- Work to be completed
From the entries below, return only the lines starting at the one that contains "How do I perform: Click Total" and ending at the one that contains "You are a computer-use", exactly as they stand.

+ + + + +

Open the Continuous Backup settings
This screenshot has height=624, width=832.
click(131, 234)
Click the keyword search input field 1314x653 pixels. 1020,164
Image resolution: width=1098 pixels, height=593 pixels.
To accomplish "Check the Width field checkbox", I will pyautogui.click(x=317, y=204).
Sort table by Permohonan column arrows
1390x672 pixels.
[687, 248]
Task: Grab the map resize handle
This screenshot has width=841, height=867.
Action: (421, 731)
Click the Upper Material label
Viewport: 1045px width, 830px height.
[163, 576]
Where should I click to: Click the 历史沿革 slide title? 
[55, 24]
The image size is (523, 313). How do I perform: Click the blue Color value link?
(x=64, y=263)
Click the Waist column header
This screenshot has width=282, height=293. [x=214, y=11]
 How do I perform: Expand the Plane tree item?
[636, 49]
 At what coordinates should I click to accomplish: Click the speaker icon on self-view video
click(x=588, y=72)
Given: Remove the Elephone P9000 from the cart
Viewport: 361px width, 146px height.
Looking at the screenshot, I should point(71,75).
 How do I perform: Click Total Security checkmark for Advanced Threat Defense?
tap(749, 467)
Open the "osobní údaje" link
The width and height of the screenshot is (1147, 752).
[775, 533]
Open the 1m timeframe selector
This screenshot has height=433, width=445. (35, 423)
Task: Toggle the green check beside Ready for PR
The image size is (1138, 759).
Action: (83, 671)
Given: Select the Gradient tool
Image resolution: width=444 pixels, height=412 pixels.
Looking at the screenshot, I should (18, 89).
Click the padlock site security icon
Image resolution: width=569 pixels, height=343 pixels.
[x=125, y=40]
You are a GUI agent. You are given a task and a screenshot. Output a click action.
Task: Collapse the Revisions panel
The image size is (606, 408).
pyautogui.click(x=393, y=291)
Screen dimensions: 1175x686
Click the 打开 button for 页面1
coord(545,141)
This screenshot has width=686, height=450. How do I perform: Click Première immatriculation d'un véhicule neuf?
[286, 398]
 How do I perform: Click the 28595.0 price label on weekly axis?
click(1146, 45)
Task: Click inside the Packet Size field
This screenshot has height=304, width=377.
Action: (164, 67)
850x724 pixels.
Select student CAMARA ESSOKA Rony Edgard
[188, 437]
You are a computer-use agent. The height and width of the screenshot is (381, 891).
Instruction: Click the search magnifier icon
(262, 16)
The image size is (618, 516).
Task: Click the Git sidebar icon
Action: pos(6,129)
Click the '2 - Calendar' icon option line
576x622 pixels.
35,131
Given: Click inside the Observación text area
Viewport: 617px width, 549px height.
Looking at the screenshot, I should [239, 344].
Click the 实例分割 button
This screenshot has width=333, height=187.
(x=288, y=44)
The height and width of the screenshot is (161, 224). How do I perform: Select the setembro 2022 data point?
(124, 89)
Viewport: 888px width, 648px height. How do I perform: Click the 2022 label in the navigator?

+ + + + +

- The answer
 How do I perform: Click Total Security checkmark for Advanced Threat Defense?
tap(749, 467)
Open the "osobní údaje" link
The width and height of the screenshot is (1147, 752).
[775, 533]
Open the 1m timeframe selector
This screenshot has height=433, width=445. (35, 423)
Task: Toggle the green check beside Ready for PR
The image size is (1138, 759).
Action: (83, 671)
Given: Select the Gradient tool
Image resolution: width=444 pixels, height=412 pixels.
Looking at the screenshot, I should (18, 89).
Click the padlock site security icon
Image resolution: width=569 pixels, height=343 pixels.
[x=125, y=40]
You are a GUI agent. You are given a task and a screenshot. Output a click action.
Task: Collapse the Revisions panel
The image size is (606, 408).
pyautogui.click(x=393, y=291)
Screen dimensions: 1175x686
Click the 打开 button for 页面1
coord(545,141)
This screenshot has width=686, height=450. How do I perform: Click Première immatriculation d'un véhicule neuf?
[286, 398]
 How do I perform: Click the 28595.0 price label on weekly axis?
click(1146, 45)
Task: Click inside the Packet Size field
This screenshot has height=304, width=377.
Action: (164, 67)
850x724 pixels.
Select student CAMARA ESSOKA Rony Edgard
[188, 437]
You are a computer-use agent. The height and width of the screenshot is (381, 891).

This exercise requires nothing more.